This question is regarding White Noise Equivalent Bandwidth (NEB).I was going through this material from Renesas .
The definition of NEB is given as when running white noise through a first order low-pass filter with fH as its -3dB frequency. In this case, the noise behaves as if filtered by a brick-wall filter with a higher cutoff frequency of fc = 1.57fH.This increased noise bandwidth is known as the white noise equivalent bandwidth (NEB).
My question is why white noise is behaving like that.
This is a property of noise; when you measure just the RMS result of the noise, you throw away the information about its frequency. This is generally a useful way to measure noise for lots of applications where you want to consider, say, the signal to noise ratio, where all you care about is the power of the noise (its total RMS value) and the power of the signal (its RMS value).
This rule of thumb is generally used for noise densities; for example see the below snippet for the MCP6H01 op-amp, if you want to calculate the input noise density with a 1kHz bandwidth instead of evaluating the integral of \$H(f)\$ (below) you can just* multiply the noise density by 1.57 times 1kHz; \$\sqrt{1.57\cdot\text{1kHz}}\cdot 35\text{nV}=1.39\mu\text{v}\$. 
We can calculate The noise equivalent bandwidth (NEB) by integrating the response from a first-order filter from 0 to infinity. The filter's transfer function is given by:
$$H(f) = \frac{1}{1 + j\frac{f}{f_H}}$$
Where (\$f_H\$ ) is the -3dB cutoff frequency.

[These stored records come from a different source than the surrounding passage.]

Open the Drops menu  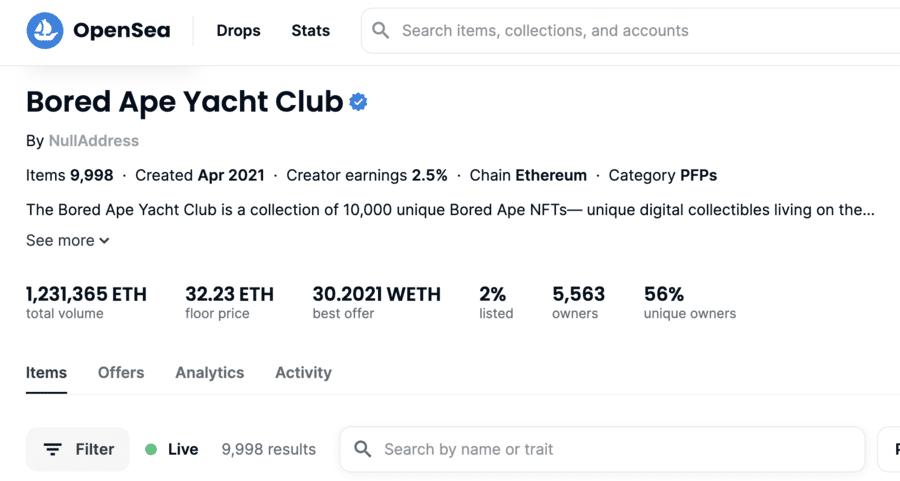[238, 30]
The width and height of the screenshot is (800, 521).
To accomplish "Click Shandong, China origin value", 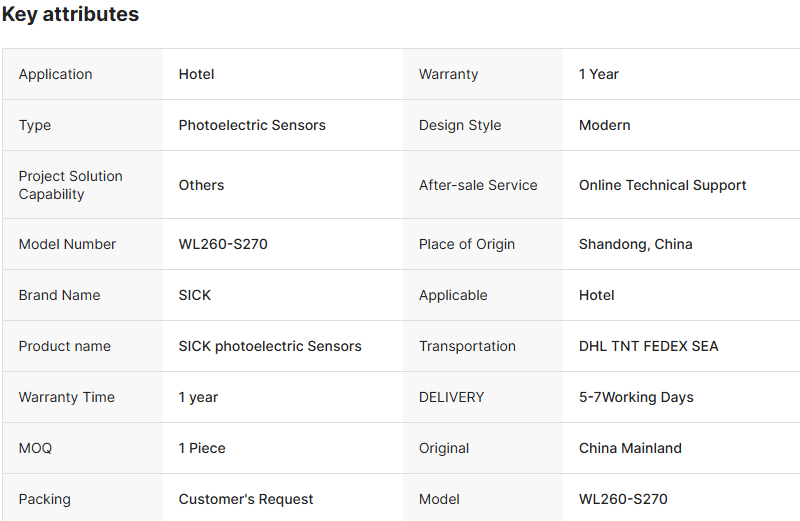I will pyautogui.click(x=635, y=244).
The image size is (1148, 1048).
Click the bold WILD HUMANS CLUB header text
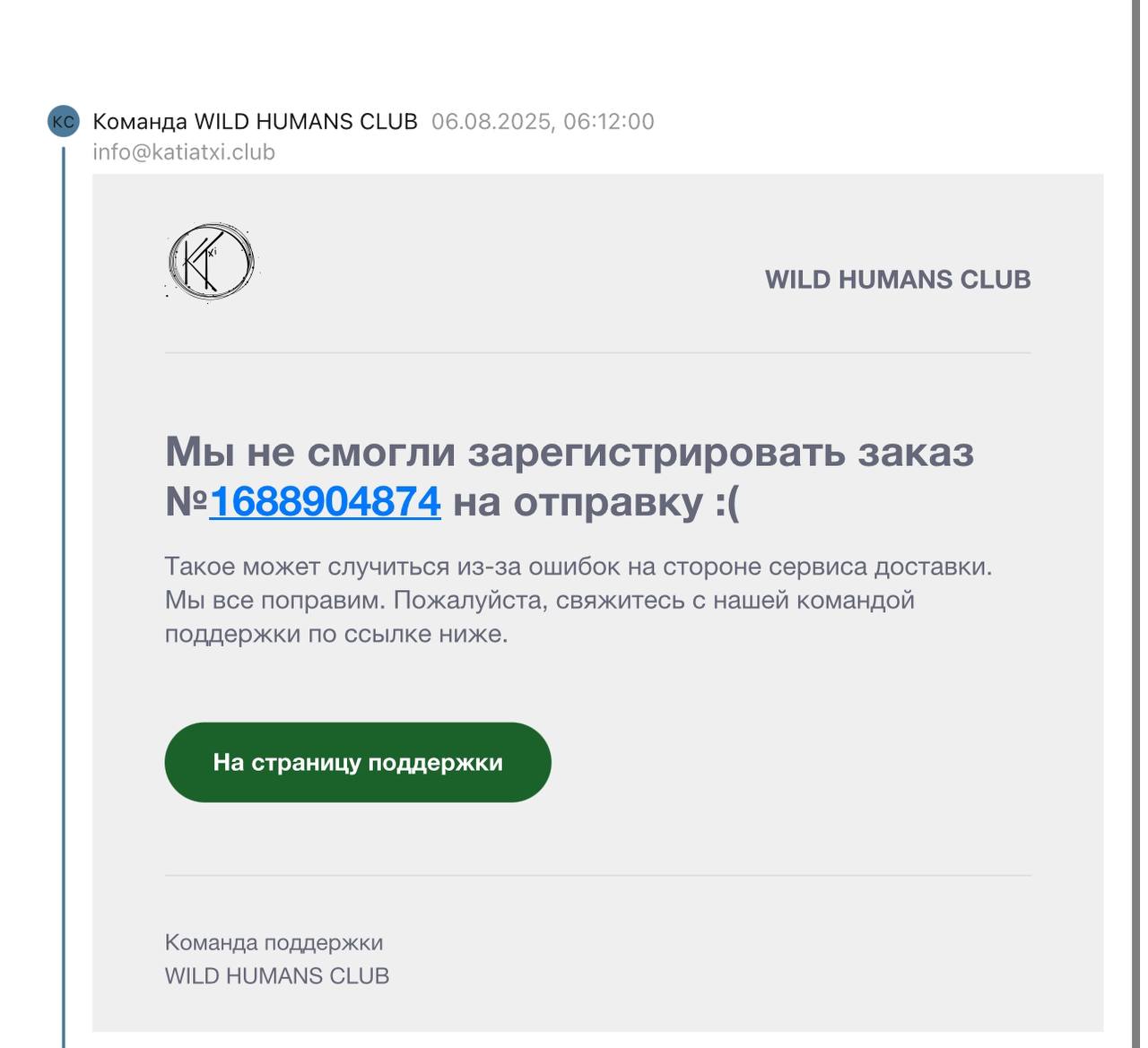click(897, 280)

The magnitude response is:
$$|H(f)|^2 = \frac{1}{1 + \left(\frac{f}{f_H}\right)^2}$$
The Noise Equivalent Bandwidth (NEB) is the area under this magnitude response curve, calculated as:
$$NEB = \int_0^{\infty} |H(f)|^2 df$$
Performing this integration gives: \$NEB \approx 1.57 f_H\$
This means that the white noise passing through a first-order low-pass filter behaves as if it has been filtered by an ideal (brick-wall) filter with a cutoff frequency of \$f_H\$.
Bonus NEB for orders 1-10:
*For the pedantic, the noise analysis is more complex; the corner frequency for this part is pretty high, plus the 0.1 to 10Hz noise and the noise gain of the config. This is just meant to be an easy-to-follow application.
From "Low-Noise Electronic Design", Motchenbacher, chapter 1-4: "The noise bandwidth, \$\Delta f\$, is the frequency span of a rectangularly shaped power gain curve equal in area to the area of the actual power gain versus frequency curve."
In equation form for voltages: $$ \Delta f = {1 \over {A_{vo}}^2}{\int_{0}^{\infty}[{{A_v}^2(f)}]\;df} $$
Where:
\${A_v}^2(f)\$ = voltage gain as a function of frequency
\$A_{vo}^2\$ = midband voltage gain
Basically, since the low-pass filter given in the example has noise energy past the corner frequency, this noise energy will contribute to the total noise energy.
Fun exercise:
The gain function for a simple R-C low-pass filter is: $$ h(\omega)= {\left| {1 \over {1+j\omega R C}} \right|} = {1 \over \sqrt{1+\omega^2 R^2 C^2}}$$ Set R = 1.0, C = 1.0 which gives a corner frequency of 1.0.
Integrate from 0 to say 1000 and see what answer you get.